Work request: Return each line exactly, from the one that has "You are a GUI" through the end of the entries, both ends included. Pictures do not belong.

Data for processing:
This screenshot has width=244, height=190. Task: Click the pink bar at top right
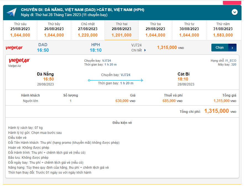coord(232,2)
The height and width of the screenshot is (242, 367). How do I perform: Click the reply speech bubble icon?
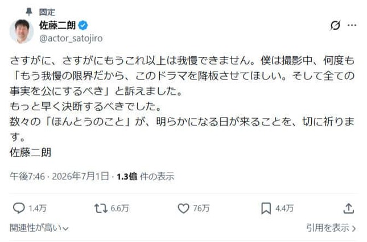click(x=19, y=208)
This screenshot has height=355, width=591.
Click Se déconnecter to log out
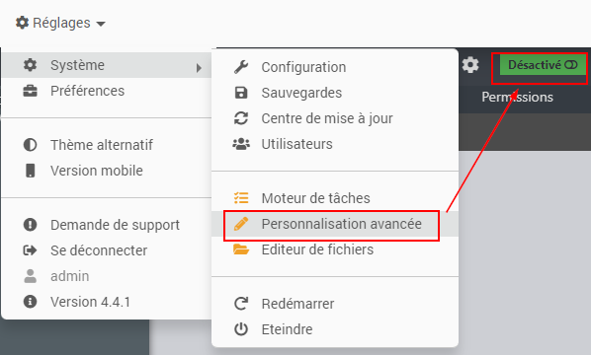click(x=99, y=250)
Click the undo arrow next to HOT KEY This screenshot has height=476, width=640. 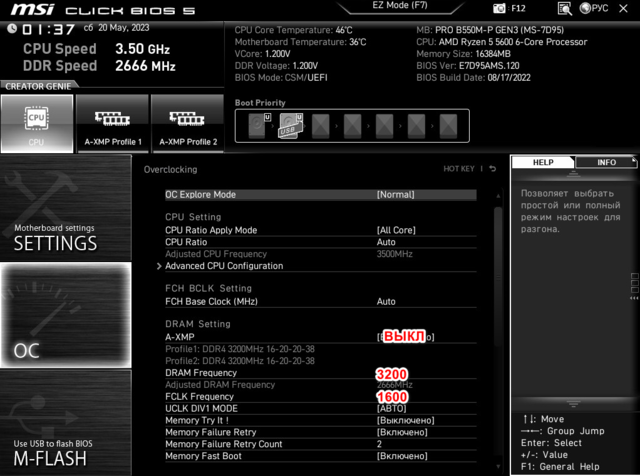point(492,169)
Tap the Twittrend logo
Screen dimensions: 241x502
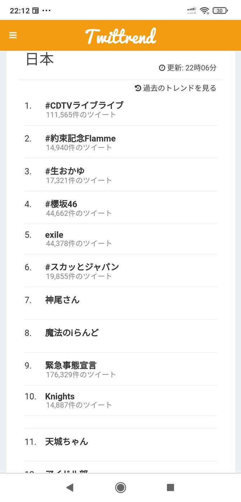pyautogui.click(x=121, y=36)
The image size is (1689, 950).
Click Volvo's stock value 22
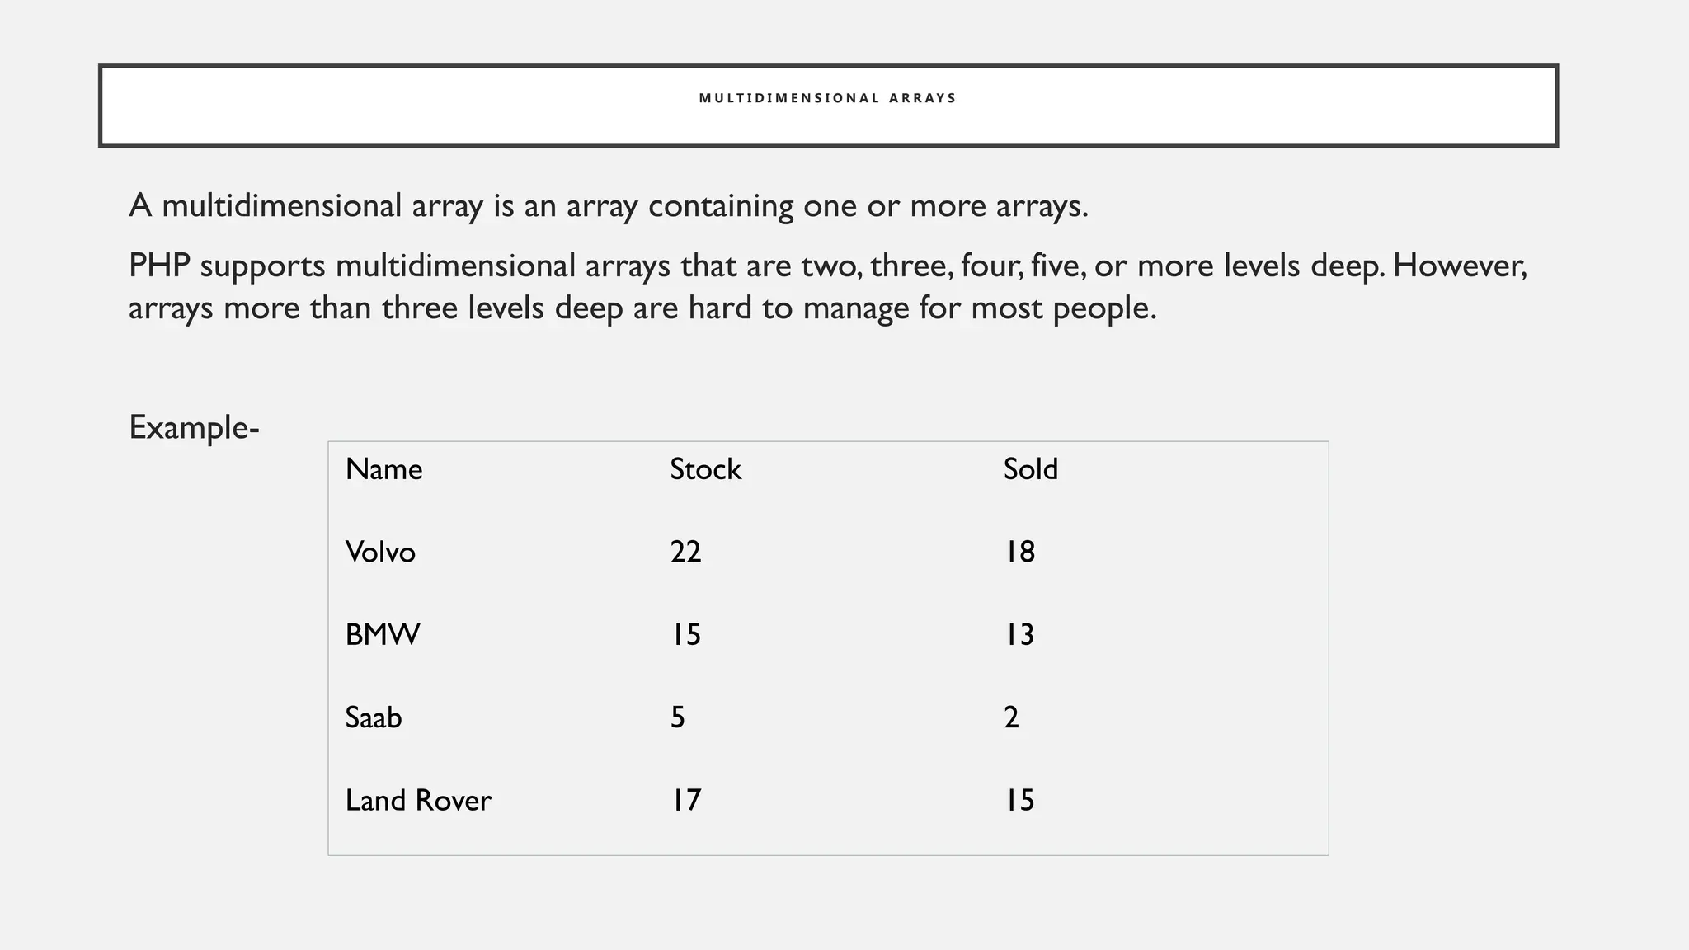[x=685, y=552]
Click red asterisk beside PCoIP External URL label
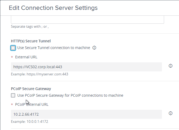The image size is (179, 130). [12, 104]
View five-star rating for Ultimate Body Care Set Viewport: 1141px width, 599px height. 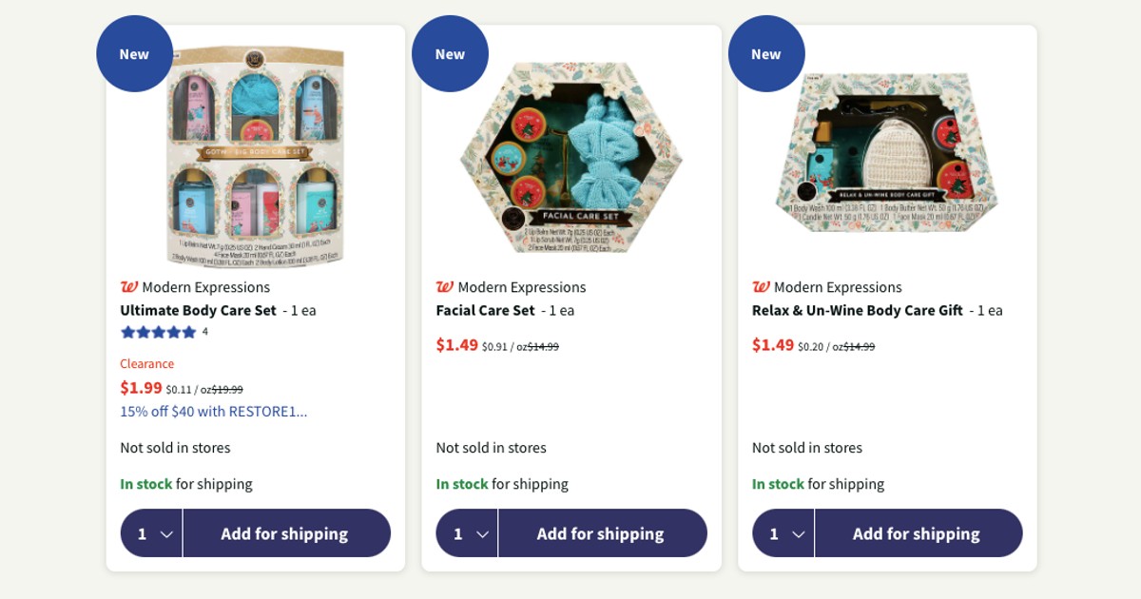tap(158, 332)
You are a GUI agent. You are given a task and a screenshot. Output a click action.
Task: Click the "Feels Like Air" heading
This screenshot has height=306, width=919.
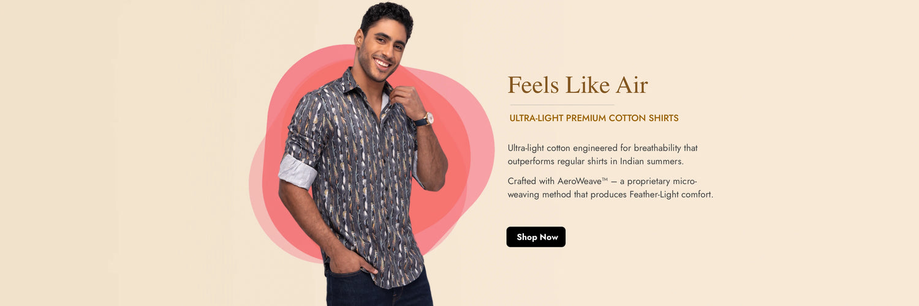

Answer box:
You are a GUI agent. You are given a task and a screenshot. Output a click action.
Task: Click the "Feels Like Air" heading
This screenshot has height=306, width=919.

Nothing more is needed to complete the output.